Content starts

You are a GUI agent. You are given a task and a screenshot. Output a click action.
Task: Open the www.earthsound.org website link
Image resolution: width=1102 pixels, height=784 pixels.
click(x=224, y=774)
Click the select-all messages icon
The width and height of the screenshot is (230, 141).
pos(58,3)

Content ends

_INSTRUCTIONS TO FOLLOW_. Retype the material above in full, keeping every word as it stands.

_ANSWER SECTION_.
You are a GUI agent. You are given a task and a screenshot. Output a click action.
Task: Open the www.earthsound.org website link
Image resolution: width=1102 pixels, height=784 pixels.
click(x=224, y=774)
Click the select-all messages icon
The width and height of the screenshot is (230, 141).
pos(58,3)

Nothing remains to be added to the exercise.